Table II shows the differences between the asymmetric skeletal Class III and the normal occlusion groups for the linear variables. The posterior part of mandibular body was significantly larger on the nondeviated side than on the deviated side in the asymmetry group. The difference between the 2 sides of the asymmetry group was significantly greater than that of the normal occlusion group for condylar height, ramus height, and posterior part of the mandibular body ( P <0.001, P <0.001, and P = 0.006, respectively).
|Variable (mm)||Asymmetric skeletal Class III (n = 28)||Normal occlusion (n = 38)||P value †|
|Deviated side||Nondeviated side||Absolute difference||P value ∗||Left||Right||Absolute difference||P value ∗|
|Mandibular body length||88.87||6.67||89.87||5.81||2.47||1.85||0.09||87.88||5.03||88.09||4.99||1.55||1.09||0.48||0.061|
|Anterior part of mandibular body||14.35||1.96||13.99||2.49||2.05||1.71||0.49||16.84||2.93||16.74||3.4||1.75||1.14||0.78||0.744|
|Posterior part of mandibular body||79.06||7.39||80.56||6.61||3.29||2.17||0.04||75.42||4.94||75.82||5.16||1.84||1.41||0.29||0.006|
|Condylion to midsagittal||51.64||3.02||51.46||3.69||2.90||2.06||0.79||48.22||3.8||48.54||3.43||2.20||1.61||0.56||0.164|
|Gonion to midsagittal||48.47||4.64||47.97||4.75||3.91||3.30||0.62||52.08||3.29||52.82||3.42||2.07||1.50||0.07||0.263|
|Maxillary height||47.63||3.55||48.30||3.75||1.65||1.18||0.08||49.52||3.77||49.75||3.85||1.40||0.96||0.29||0.115 ‡|
|Condylar head width||16.56||2.52||16.94||2.79||2.51||1.79||0.52||17.68||2.10||18.29||2.63||1.60||1.01||0.05||0.059|
Table III presents the comparisons of the angular variables.
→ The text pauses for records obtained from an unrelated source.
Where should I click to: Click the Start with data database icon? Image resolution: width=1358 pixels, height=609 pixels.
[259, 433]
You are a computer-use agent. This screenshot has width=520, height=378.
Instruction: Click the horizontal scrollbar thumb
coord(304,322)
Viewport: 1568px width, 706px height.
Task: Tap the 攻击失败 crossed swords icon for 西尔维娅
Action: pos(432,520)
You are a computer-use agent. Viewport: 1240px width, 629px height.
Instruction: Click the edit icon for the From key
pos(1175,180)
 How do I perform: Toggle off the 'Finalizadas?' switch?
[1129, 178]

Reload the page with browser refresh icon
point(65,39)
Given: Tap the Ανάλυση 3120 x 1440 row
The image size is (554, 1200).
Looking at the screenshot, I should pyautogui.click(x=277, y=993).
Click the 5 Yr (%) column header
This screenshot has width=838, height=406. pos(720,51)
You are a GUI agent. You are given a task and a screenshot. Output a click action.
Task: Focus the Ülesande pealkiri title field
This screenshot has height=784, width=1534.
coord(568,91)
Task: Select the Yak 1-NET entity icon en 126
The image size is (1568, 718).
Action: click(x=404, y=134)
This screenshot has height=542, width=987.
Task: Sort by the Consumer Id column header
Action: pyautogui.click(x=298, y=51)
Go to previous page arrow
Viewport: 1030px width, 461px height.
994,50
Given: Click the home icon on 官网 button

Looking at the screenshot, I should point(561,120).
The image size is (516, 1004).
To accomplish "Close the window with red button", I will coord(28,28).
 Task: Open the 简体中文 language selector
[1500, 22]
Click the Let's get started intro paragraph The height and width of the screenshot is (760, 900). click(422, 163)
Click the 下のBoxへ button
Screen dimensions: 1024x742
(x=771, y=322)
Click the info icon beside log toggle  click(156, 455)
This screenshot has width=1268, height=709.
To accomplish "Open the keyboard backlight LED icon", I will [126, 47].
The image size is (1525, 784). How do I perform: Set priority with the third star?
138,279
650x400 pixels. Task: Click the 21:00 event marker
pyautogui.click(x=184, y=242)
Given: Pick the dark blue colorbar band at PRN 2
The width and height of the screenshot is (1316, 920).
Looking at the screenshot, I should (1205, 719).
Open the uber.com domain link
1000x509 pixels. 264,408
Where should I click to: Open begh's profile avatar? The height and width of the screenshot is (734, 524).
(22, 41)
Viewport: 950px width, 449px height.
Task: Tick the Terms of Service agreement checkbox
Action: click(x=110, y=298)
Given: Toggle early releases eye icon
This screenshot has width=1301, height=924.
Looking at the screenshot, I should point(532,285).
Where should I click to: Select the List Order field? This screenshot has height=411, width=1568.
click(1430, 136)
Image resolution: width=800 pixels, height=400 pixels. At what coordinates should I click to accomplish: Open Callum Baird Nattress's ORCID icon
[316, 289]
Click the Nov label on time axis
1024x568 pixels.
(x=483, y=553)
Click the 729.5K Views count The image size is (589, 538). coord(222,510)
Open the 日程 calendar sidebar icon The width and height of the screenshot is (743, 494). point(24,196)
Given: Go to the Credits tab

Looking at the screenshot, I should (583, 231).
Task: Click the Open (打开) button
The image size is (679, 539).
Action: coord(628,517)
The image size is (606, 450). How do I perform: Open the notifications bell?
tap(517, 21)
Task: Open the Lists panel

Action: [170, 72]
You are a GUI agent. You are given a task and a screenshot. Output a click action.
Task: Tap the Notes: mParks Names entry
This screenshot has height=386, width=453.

In the asymmetric Class III group, there was a significant difference only in the mediolateral ramal inclination, with the deviated side showing a significantly greater value ( P <0.001). In the comparison of the 2 groups, there were significant differences in mediolateral ramal inclination and anteroposterior condylar inclination ( P = 0.007 and P = 0.019, respectively). Both variables showed greater differences between the 2 sides of the asymmetry group compared with the normal occlusion group.